32. Auszug aus dem Urteil des Kassationshofes vom 20. Februar 1979 i.S. B. gegen Generalprokurator des Kantons Bern (Nichtigkeitsbeschwerde)
 
Regeste
Art. 181 StGB. Nötigung.
2. Ob die Androhung einer Unterlassung erlaubt ist, beurteilt sich nach den allgemeinen Grundsätzen über die Rechtswidrigkeit einer Nötigung (E. 2b).

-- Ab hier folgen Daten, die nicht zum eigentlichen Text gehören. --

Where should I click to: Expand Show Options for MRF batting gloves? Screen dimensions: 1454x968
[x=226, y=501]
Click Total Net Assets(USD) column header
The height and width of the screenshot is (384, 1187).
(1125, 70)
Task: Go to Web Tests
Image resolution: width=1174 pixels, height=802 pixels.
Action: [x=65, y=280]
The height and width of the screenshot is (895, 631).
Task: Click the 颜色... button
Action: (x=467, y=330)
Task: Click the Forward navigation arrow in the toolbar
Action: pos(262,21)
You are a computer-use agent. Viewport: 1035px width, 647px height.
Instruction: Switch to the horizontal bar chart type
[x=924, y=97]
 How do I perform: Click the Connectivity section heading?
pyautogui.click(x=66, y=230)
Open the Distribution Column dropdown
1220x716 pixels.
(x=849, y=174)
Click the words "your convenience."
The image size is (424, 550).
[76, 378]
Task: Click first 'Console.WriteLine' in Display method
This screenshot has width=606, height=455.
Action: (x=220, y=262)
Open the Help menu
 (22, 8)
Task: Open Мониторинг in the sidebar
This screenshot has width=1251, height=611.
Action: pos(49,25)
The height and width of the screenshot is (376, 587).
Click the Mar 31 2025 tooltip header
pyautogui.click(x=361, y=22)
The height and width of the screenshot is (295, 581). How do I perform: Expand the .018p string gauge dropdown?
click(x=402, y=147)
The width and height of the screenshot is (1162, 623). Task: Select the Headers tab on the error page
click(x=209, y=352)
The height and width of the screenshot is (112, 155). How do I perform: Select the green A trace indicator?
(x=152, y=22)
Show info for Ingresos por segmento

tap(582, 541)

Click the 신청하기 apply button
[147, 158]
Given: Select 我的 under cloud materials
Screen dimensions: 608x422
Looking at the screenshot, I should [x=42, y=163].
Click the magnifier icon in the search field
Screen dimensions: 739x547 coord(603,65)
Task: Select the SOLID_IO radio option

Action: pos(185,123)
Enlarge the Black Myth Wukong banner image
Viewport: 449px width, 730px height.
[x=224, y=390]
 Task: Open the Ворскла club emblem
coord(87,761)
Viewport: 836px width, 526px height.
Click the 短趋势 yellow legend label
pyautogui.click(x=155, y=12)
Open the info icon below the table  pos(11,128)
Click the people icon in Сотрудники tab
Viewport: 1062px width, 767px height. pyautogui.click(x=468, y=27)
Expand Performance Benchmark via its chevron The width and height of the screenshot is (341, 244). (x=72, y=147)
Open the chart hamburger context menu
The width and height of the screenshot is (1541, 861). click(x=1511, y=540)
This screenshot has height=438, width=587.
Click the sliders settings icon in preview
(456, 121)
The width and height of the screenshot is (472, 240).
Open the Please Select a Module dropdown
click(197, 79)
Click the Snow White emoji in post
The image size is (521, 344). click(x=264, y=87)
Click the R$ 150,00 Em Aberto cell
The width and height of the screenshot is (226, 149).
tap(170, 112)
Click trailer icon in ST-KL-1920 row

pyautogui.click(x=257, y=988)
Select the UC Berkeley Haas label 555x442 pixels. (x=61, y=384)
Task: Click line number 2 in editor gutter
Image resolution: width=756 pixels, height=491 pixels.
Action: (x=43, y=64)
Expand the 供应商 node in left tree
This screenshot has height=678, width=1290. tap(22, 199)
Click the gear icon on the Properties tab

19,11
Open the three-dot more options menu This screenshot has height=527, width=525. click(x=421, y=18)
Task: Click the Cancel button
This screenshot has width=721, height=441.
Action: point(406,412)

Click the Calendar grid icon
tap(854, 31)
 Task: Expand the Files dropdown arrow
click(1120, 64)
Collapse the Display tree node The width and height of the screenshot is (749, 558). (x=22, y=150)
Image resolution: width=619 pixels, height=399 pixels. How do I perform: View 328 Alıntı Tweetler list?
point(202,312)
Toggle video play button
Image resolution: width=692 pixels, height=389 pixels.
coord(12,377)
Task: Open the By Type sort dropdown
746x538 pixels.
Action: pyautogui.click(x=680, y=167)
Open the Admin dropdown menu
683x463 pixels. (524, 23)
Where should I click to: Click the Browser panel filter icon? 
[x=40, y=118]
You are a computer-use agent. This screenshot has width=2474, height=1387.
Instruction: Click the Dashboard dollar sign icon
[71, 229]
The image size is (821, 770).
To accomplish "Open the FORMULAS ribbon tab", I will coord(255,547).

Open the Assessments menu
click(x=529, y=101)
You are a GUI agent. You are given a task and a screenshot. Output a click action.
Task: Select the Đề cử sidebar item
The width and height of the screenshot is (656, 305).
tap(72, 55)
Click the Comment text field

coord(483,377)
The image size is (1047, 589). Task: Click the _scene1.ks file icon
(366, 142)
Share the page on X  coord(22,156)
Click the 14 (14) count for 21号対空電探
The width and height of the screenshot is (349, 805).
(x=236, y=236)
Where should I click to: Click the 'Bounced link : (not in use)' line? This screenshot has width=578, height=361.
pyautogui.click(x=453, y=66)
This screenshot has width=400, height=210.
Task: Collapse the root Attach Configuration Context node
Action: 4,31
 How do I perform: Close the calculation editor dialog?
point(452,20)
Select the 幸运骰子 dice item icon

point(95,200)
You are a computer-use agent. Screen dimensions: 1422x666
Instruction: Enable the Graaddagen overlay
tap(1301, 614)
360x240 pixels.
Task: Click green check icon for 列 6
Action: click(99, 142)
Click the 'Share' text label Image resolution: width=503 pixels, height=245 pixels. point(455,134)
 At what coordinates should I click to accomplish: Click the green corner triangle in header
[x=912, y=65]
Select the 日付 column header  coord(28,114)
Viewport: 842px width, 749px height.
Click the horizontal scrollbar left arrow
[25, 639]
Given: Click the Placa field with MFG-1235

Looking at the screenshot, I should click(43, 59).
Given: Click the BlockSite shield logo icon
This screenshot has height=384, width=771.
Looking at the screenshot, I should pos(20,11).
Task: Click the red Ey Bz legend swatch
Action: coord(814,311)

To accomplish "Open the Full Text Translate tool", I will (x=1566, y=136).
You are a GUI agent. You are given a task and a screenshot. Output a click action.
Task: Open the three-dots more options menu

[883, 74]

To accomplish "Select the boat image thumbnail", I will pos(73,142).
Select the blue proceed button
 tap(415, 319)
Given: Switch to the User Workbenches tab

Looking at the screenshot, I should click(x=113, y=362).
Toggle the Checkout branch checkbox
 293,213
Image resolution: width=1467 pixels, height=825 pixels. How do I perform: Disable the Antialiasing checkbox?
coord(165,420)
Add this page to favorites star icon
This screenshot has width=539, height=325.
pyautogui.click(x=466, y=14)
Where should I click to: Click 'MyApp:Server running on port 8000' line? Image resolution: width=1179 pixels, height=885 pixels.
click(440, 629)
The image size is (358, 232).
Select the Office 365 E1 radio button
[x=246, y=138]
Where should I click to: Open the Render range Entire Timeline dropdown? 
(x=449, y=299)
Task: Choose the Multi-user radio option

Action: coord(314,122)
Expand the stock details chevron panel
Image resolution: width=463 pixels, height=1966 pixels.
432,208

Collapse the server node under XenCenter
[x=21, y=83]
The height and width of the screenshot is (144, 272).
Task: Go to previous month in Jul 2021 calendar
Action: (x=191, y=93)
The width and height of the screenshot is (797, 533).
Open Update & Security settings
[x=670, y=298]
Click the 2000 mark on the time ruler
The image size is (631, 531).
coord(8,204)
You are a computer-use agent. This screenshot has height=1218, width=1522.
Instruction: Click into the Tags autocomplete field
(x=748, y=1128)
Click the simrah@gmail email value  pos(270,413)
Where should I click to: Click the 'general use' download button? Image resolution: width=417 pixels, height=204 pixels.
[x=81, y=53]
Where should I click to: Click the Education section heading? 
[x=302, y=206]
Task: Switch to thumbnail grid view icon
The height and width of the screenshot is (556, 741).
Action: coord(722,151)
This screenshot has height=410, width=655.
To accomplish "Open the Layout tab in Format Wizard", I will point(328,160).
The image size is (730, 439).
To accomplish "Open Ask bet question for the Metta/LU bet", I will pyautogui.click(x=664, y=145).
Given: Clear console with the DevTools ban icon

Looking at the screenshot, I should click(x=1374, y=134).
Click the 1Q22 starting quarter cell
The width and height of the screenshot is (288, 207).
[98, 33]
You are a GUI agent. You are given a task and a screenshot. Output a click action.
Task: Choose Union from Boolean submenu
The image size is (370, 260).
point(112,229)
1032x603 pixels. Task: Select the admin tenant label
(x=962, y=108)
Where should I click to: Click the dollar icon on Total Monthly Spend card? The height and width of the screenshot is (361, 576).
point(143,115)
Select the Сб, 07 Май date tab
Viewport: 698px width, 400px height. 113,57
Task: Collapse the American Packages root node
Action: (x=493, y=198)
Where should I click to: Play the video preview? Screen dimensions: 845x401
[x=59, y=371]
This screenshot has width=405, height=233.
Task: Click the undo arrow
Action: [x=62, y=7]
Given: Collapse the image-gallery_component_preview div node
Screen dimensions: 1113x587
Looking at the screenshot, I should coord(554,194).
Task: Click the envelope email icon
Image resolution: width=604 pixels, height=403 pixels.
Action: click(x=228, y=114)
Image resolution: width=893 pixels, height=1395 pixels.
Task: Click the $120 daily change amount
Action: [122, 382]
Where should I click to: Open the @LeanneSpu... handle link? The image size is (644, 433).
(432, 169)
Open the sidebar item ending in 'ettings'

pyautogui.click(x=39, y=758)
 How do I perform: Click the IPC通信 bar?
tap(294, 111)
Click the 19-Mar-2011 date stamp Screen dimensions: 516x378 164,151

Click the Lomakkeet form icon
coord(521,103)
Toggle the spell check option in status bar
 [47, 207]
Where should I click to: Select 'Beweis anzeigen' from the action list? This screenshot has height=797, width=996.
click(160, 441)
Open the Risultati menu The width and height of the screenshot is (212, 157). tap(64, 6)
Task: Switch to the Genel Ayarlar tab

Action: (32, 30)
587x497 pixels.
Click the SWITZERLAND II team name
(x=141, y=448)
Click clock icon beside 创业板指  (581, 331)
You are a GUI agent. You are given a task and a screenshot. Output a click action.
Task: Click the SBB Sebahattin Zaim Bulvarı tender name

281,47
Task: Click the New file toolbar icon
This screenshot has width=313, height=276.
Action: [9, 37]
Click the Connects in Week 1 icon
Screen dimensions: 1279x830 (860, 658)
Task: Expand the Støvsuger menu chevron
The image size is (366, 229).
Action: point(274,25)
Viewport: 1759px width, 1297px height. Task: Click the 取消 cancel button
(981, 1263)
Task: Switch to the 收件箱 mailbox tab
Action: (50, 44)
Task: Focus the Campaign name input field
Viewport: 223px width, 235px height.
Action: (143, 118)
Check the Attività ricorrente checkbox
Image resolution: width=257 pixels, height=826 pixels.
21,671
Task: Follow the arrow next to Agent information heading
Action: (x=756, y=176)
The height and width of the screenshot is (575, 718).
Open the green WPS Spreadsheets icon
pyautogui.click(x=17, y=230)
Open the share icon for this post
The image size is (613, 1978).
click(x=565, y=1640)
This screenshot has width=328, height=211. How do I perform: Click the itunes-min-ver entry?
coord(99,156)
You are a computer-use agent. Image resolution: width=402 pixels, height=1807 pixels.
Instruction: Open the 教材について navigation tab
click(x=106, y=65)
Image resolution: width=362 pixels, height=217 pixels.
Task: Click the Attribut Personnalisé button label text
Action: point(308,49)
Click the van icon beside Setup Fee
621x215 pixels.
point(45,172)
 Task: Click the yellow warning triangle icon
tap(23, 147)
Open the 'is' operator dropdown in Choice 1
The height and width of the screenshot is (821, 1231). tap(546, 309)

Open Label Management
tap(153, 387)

3. Versuchte Nötigung (E. 2c).
 
Sachverhalt
Aus dem Tatbestand:
Im Jahre 1973 kamen die SBB und ein Architekt überein, ein grosses Grundstück zu erwerben und nach dessen Teilung gemeinsam mit vier Wohnblöcken zu überbauen, wobei diesem Architekten die Erstellung der Bauten und die Lieferung der Fertigelemente übertragen werden sollte. Die Verhandlungen, die seitens der SBB vom zuständigen Sachbearbeiter B. und seinem Vorgesetzten geführt wurden, verliefen vorerst reibungslos. Deswegen und auf Anraten des B. ordnete der Architekt bereits die Produktion der Fertigelemente an und kaufte entsprechende Mengen Armierungseisen. Als später B. für die Bereinigung und den Abschluss des Vertrages die Alleinvollmacht erhielt, gerieten die Verhandlungen wegen belangloser Nebenpunkte ins Stocken. Es wurde immer deutlicher, dass B. seine Stellung als Druckmittel missbrauchte und darauf ausging, den Vertragsabschluss von der Zahlung oder dem Versprechen einer persönlichen Provision abhängig zu machen. Der Architekt wollte sich nicht darauf einlassen, bot dem B. aber dennoch den Betrag von Fr. 10'000.- an, ohne sich durch eine schriftliche Schuldanerkennung zu verpflichten. Gestützt auf dieses Zahlungsversprechen unterzeichnete B. den Vertrag. Zur Zahlung der Provision kam es nicht. Der Architekt erstattete Anzeige bei der SBB, die eine Untersuchung gegen B. einleitete.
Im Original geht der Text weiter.